Sementara, menurut Nurul, jika merujuk putusan Mahkamah Konstitusi No.20/PUU-XVII/2019 menyebutkan bahwa Undang-Undang Nomor 7 Tahun 2017 tentang Pemilu telah memberi ruang bagi KPU untuk mendirikan TPS berdasarkan DPT dan daftar pemilih tambahan (DPTb).
"Nah, KPU dapat mendirikan TPS tambahan di daerah yang memiliki selisih antara jumlah pemilih maksimal di TPS, dengan 2% surat suara cadangan dan jumlah pemilih di DPTb,” ucapnya.
“Hal tersebut bisa dilakukan untuk memastikan pemilih yang tercantum di dalam DPTb dapat memberikan hak pilih.”
Lebih lanjut, Nurul menuturkan, aturan ini perlu disosialisasikan secara masif kepada pemilh di luar negeri, agar pemilih pindahan tak kehilangan haknya. "Karena DPT sudah ditetapkan KPU," ucap Nurul.
Di samping itu, KPU pun perlu menyediakan informasi yang memadai mengenai hak pilih bagi pemilih di luar negeri, sekaligus metode pemungutan suara.
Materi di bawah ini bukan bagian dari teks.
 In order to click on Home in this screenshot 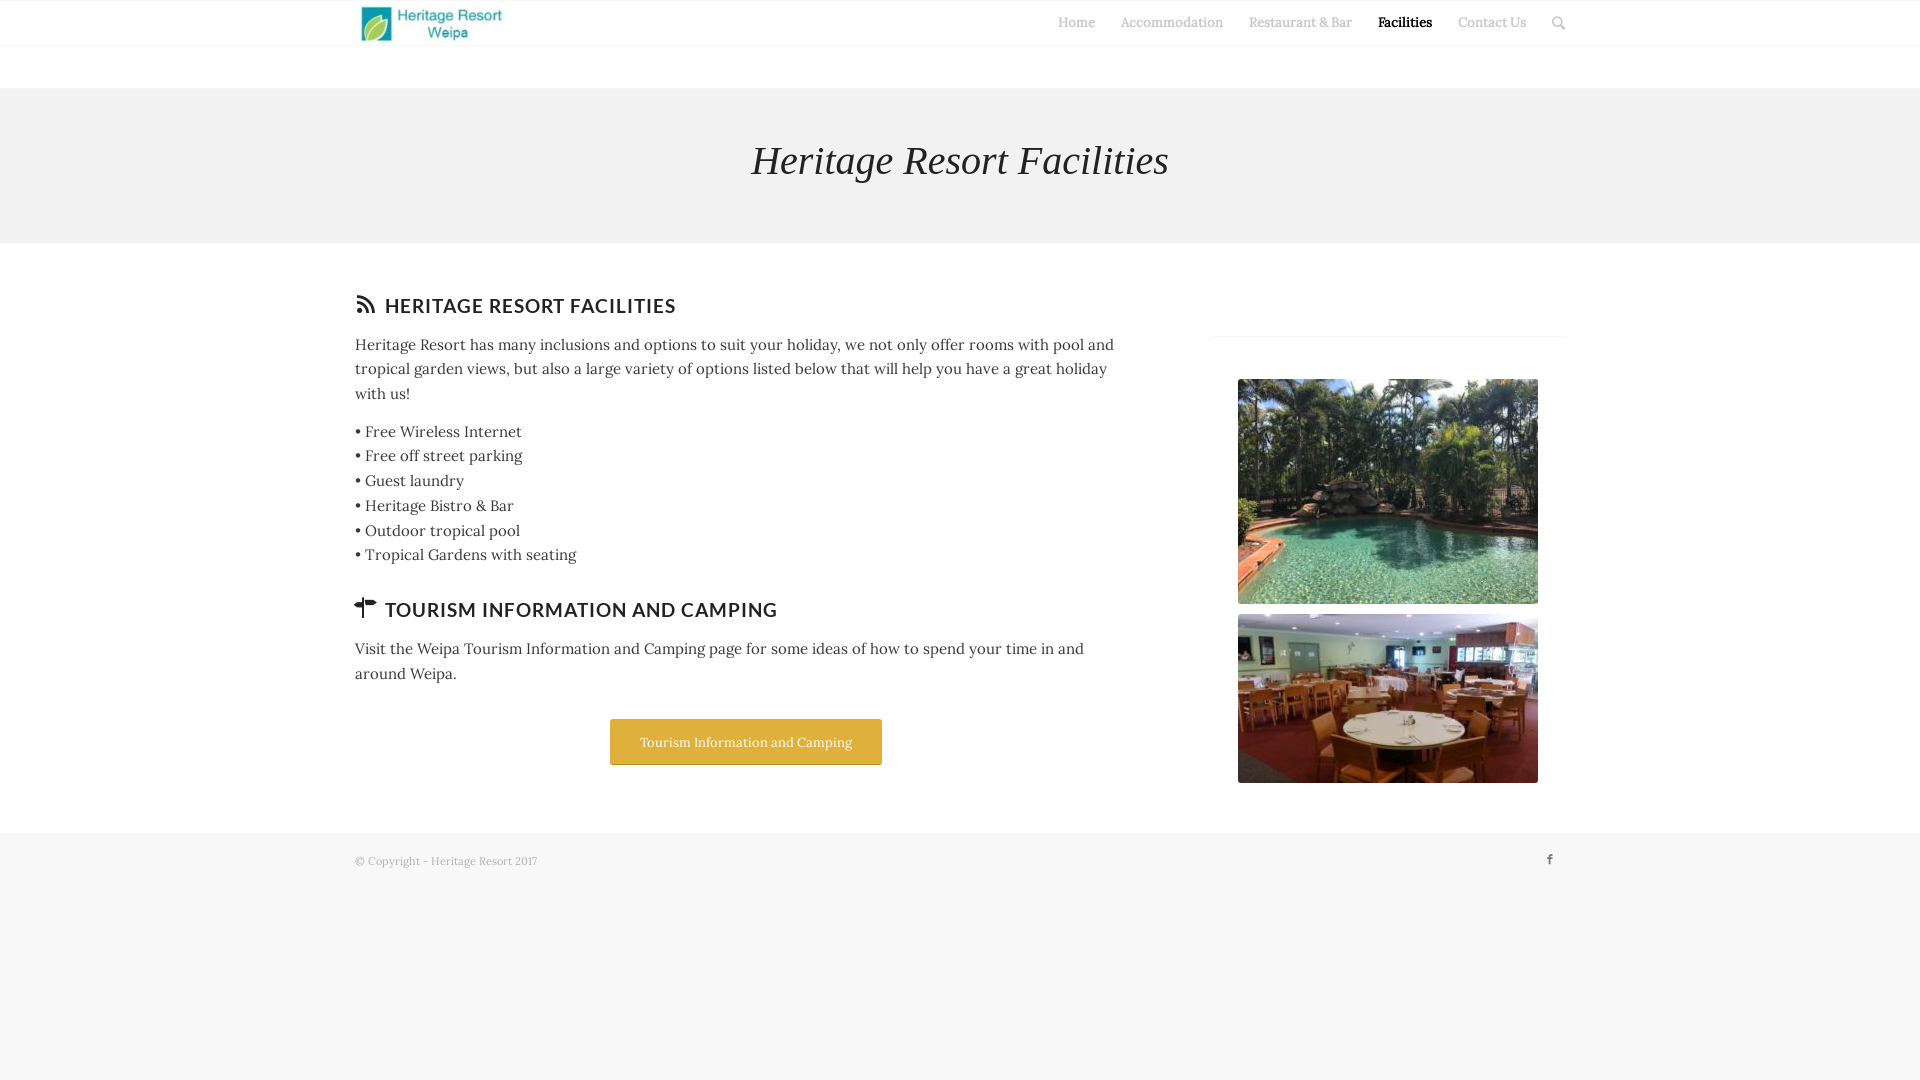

Misalnya, memberi informasi soal dokumen yang dibutuhkan untuk mengakses hak pilih, serta tata cara pendaftaran pemilih pindahan. Ia memandang, sosialisasi bisa saja dilakukan dengan bantuan konten kreator yang punya banyak pengikut pekerja migran.
“Jadi, KPU atau Bawaslu bisa menjangkau para konten kreator untuk memberikan informasi-informasi tersebut,” ujarnya.